What’s up, everybody? Sorry. To interrupt my own video. I just wanted to let you know that we only have 35 spaces left for my Live Retreat in Florida this September from the 9th to the 15th. If you want to spend six days with me, getting to know more about your story, helping you through some of the deepest things that you want to work on. This is the place we do it. It’s only happening once this year, and this is your chance to get on board. So, go to MHRetreat.com, grab one of those 35 places before they’re gone, and I hope I will get to see you there.
Back to the video.
The fourth sign that you’re with a narcissist. When caught red-handed, they will make excuses that are almost unbelievable. Which, by the way, we might still believe.
You might have clear as-day proof that someone is cheating on you. “I literally found the messages on your phone,” and they will say something like, “What are you doing on my phone?” And come to think of it, “That’s my private life, and has nothing to do with you.” Inside you’re thinking, “But we’re in a relationship.” Before you know it, you are on a different planet to the one you thought you were on, having to defend yourself for not being a good partner to this person who, three minutes ago, you found out was cheating on you.

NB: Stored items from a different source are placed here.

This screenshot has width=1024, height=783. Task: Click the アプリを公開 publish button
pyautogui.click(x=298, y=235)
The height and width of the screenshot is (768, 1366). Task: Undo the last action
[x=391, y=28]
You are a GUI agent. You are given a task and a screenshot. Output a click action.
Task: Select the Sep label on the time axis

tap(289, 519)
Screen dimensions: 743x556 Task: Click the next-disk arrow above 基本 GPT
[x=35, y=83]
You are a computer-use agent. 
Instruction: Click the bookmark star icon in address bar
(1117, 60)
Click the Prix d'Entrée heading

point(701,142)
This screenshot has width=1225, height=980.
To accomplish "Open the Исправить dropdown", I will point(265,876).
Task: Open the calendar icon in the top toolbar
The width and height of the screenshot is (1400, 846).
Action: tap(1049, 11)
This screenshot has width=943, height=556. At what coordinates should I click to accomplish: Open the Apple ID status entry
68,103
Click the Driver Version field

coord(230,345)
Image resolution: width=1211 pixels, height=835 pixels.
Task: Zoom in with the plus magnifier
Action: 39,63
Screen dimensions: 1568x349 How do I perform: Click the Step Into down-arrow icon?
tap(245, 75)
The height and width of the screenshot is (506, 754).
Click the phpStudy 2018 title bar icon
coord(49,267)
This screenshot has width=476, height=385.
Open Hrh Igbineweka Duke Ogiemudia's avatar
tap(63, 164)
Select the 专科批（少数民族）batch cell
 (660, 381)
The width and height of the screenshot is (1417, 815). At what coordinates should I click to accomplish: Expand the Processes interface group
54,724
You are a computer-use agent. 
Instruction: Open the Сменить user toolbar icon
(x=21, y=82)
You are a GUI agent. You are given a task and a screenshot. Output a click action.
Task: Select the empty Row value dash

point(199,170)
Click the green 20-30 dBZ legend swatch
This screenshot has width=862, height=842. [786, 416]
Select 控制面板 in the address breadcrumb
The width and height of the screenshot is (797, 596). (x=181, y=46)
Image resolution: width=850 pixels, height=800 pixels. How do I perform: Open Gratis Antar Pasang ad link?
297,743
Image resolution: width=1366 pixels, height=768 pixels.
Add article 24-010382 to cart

You ever heard the law Occam’s Razor? Occam’s Razor is essentially the idea that the simplest explanation is the most likely one. “I found evidence of you cheating. That’s the most likely thing that has happened, is that you have cheated.” What they are telling you is the complete opposite of Occam’s Razor. It is the most complex, ridiculous, insane version of events that somehow leads to them being innocent or being the victim. And, ideally, you being the perpetrator. Though you just found that part out.
It’s almost like the excuses version of Murphy’s Law. David, what’s Murphy’s Law is kind of anything that can go wrong will go wrong, right? Or anything that can happen will happen. In this case it’s any excuse that can be made will be made, and even the ones that you think couldn’t be made will be made. Remember, if the excuse sounds wild, then it’s more likely an indicator of the person you are dealing with than just how fantastical the reality really is.
You didn’t think I’d be able to fit Occam’s Razor and Murphy’s Law into one point? Did you?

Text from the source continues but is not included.